Italia: pronto il nuovo redditometro

di Gianni Commenta

Se è vero che l’evasione fiscale è la grande piaga del nostro paese, stiamo sicuramente acquisendo visibilità di fronte agli investitori visto che è stato varato il nuovo redditometro. Vediamo di cosa si tratta. 

Del nuovo redditometro si parla in termini di percentuali di tolleranza. La tolleranza dello strumento in questione è posta al 20 per cento e non è previsto il ricorso alle medie ISTAT. L’Agenzia delle Entrate ha varato una circolare in cui sono contenute tutte le istruzioni operative per usare il Redditometro che sarà finalizzato all’accertamento del reddito dei contribuenti con riferimento alle dichiarazioni rese al fisco dal 2009 ad oggi.

Il nuovo Redditometro punta a stanare gli evasori, considerando non solo chi detiene la maggior parte delle ricchezze del paese ma anche considerando chi è entrato nel club dei ricchi. L’obiettivo, infatti, è quello di effettuare una ricostruzione completa del reddito.

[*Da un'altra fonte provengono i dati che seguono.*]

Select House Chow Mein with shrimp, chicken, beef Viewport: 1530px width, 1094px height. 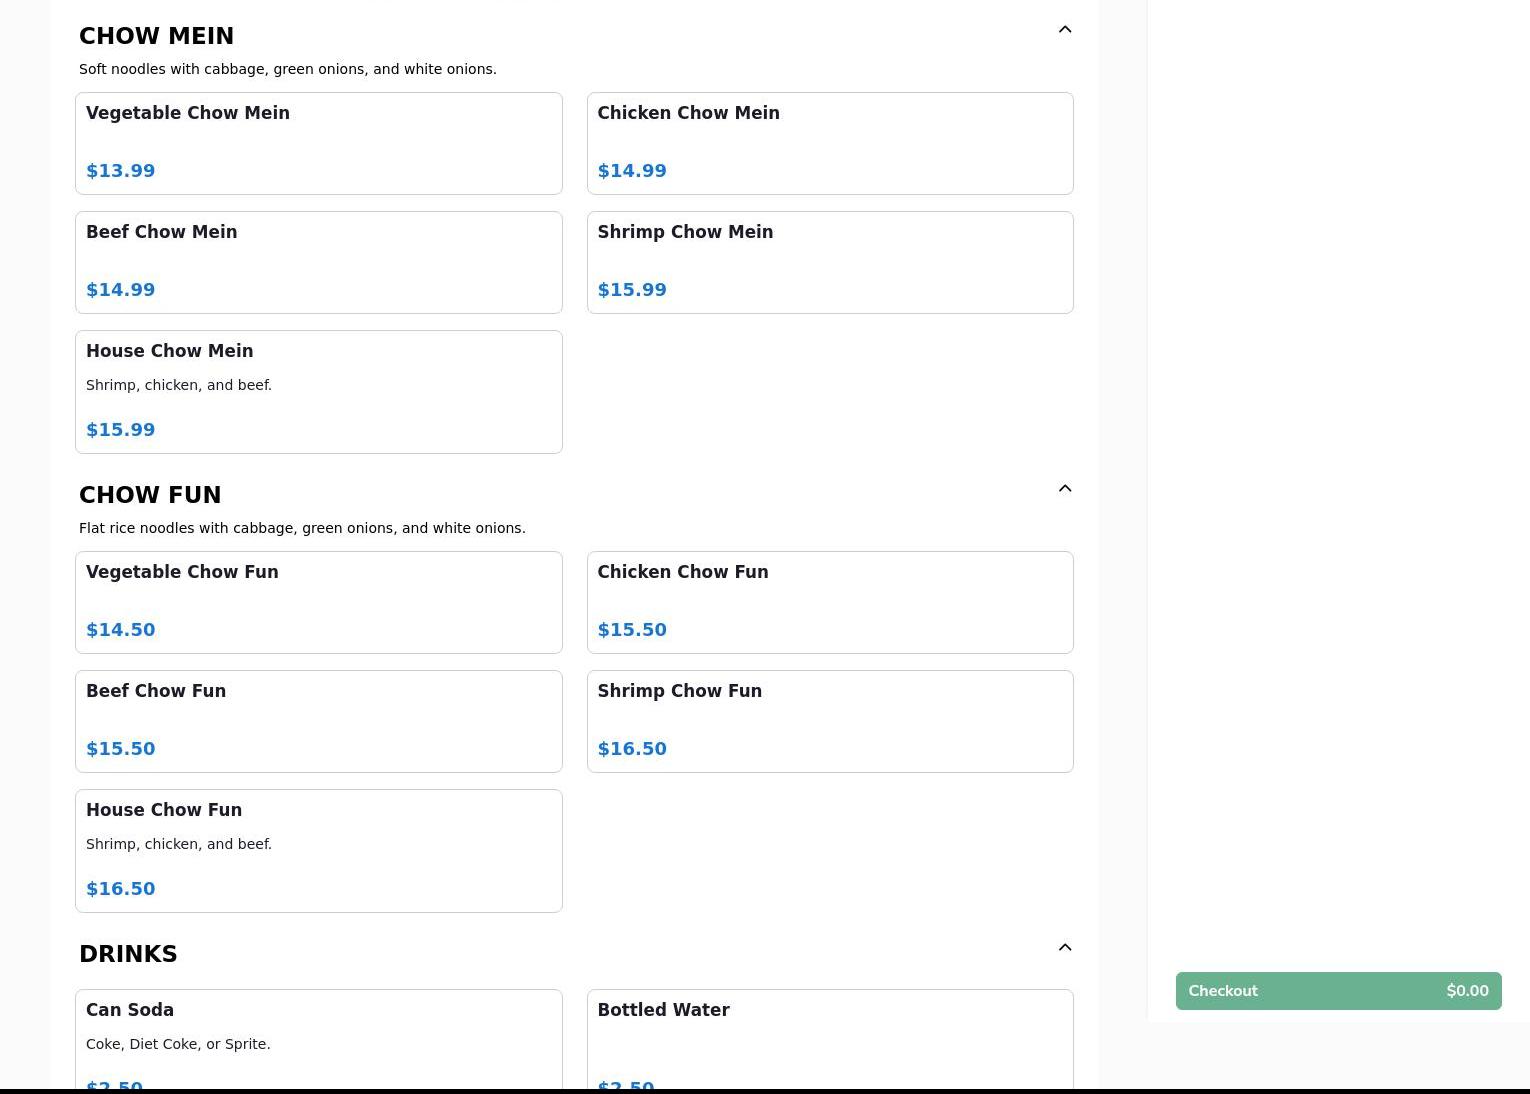(318, 391)
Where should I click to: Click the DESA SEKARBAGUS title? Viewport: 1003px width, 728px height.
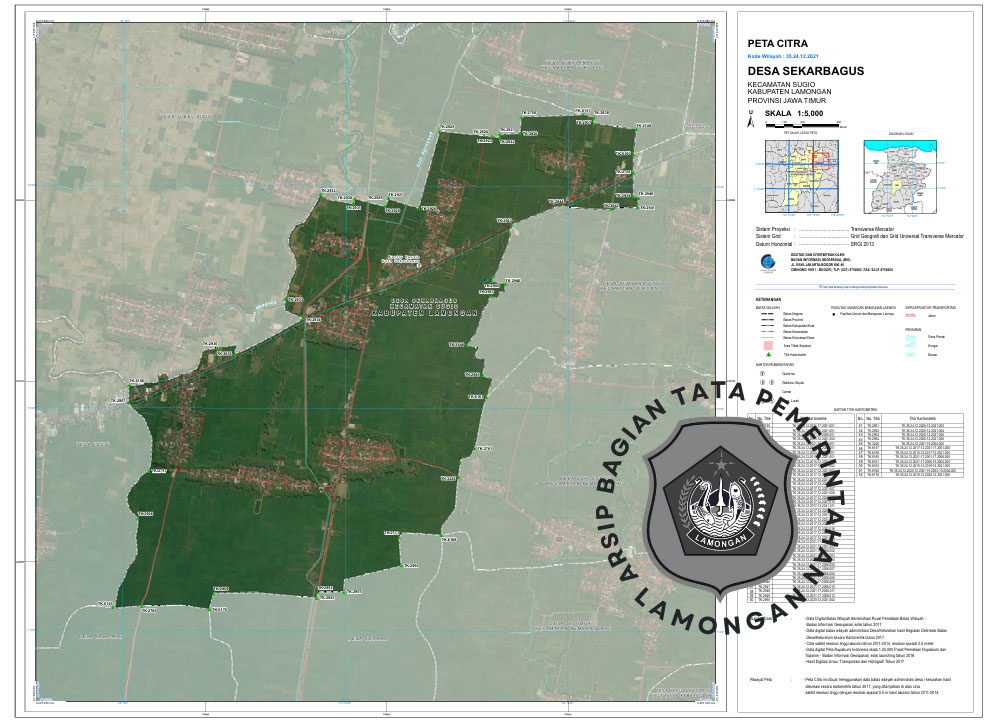(805, 71)
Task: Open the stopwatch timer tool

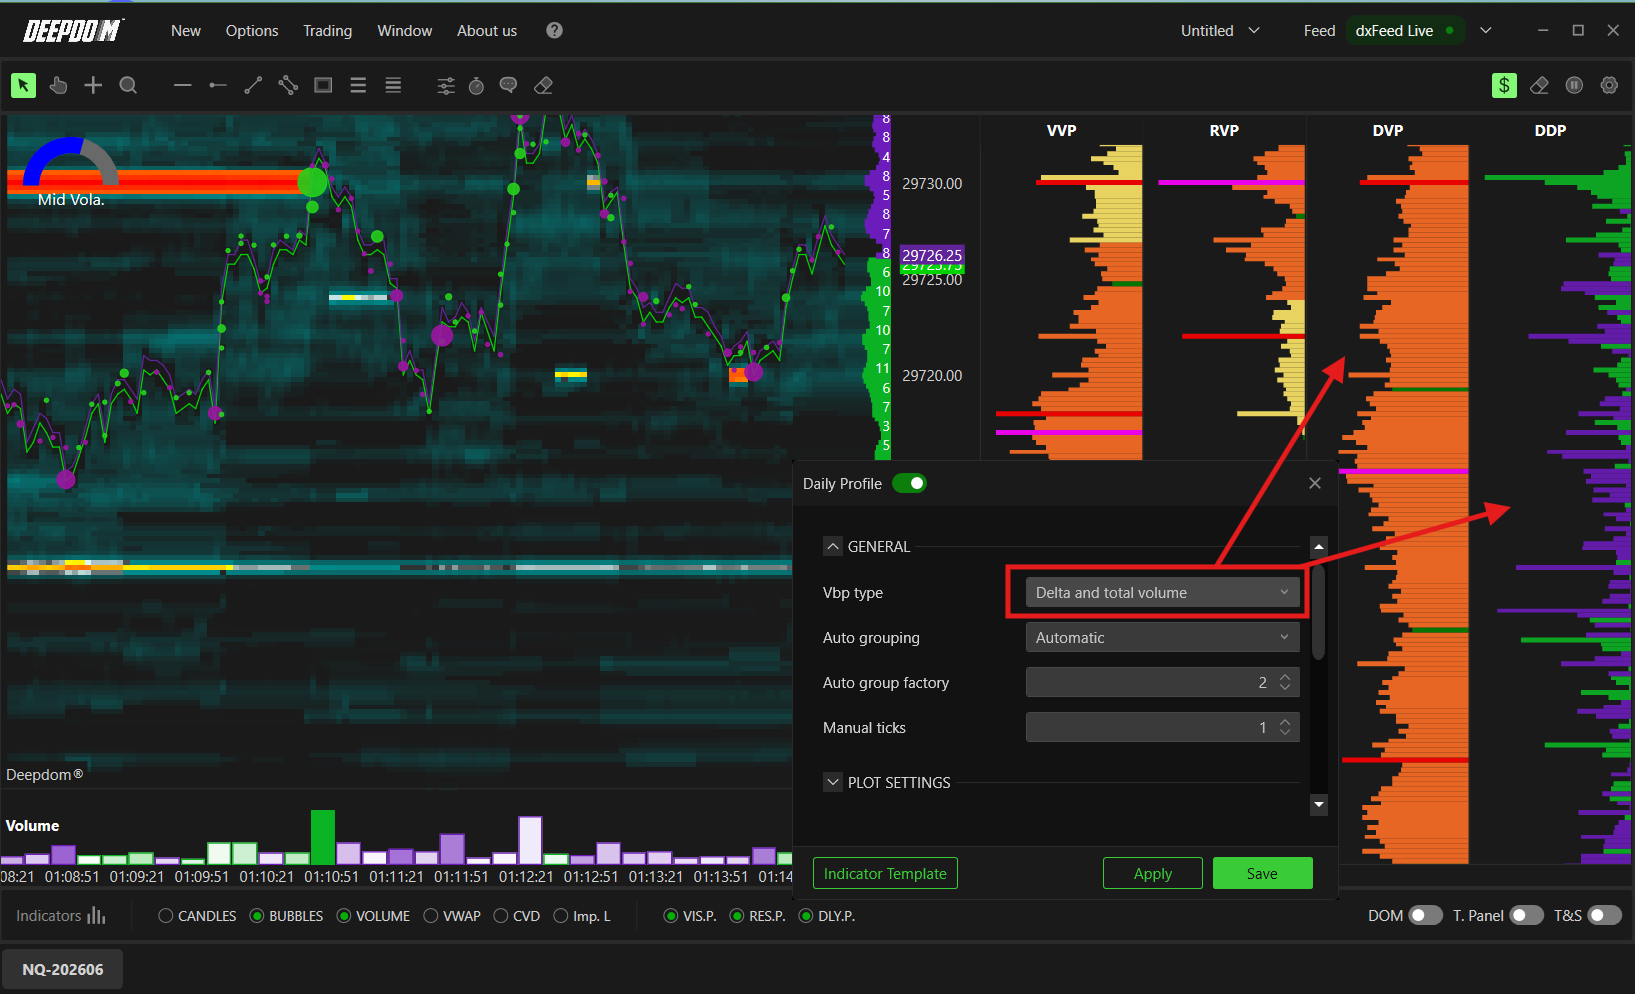Action: tap(477, 86)
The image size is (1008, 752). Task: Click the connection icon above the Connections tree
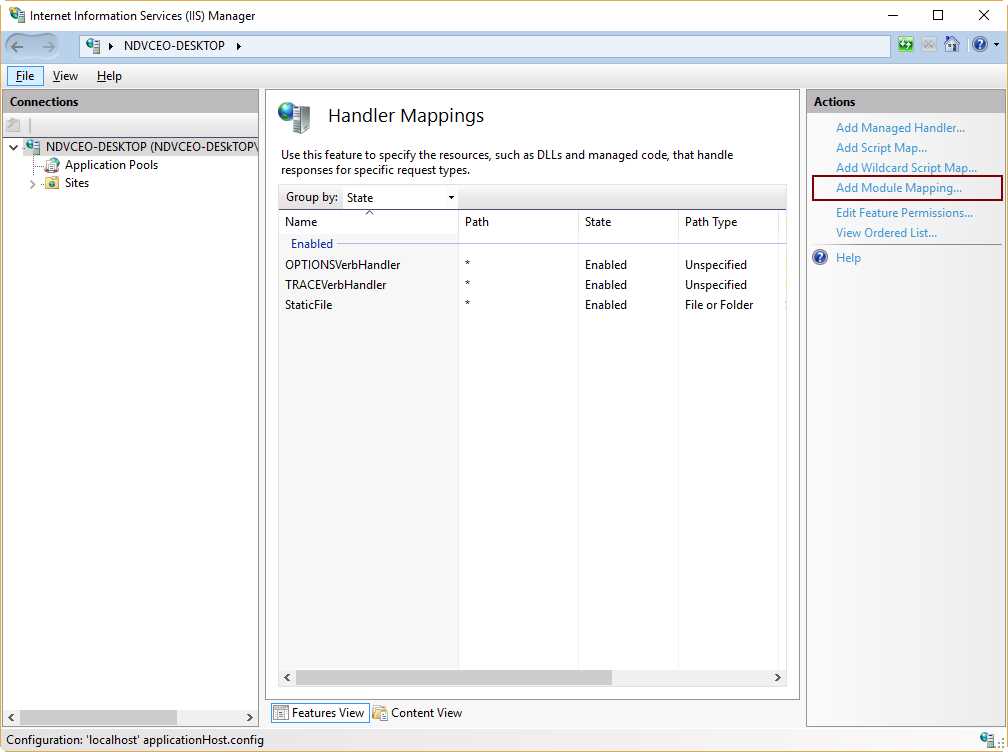click(12, 123)
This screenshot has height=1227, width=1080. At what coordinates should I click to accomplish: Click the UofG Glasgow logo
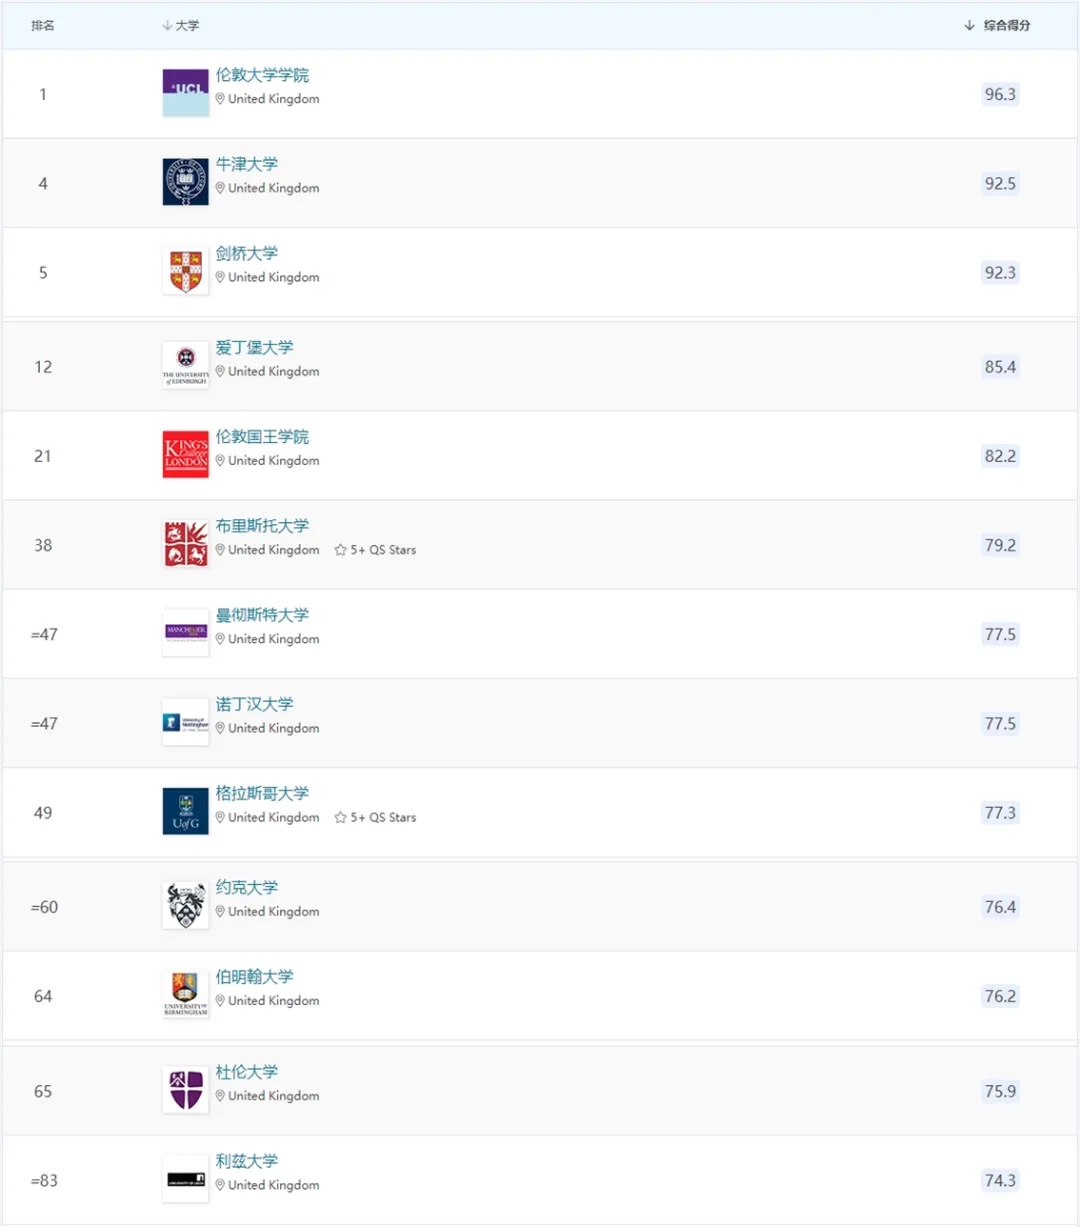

La tolleranza anticipata in apertura, quella del 20 per cento, nasce dal fatto che l’Agenzia delle Entrate terrà conto di uno scarto del 20 per cento rispetto a quanto dichiarato, in più terrà conto delle spese e dei dati certi forniti dai cittadini senza invece tener conto di quelle l’Istituto nazionale di statistica definisce “spese medie” con riferimento al nostro paese.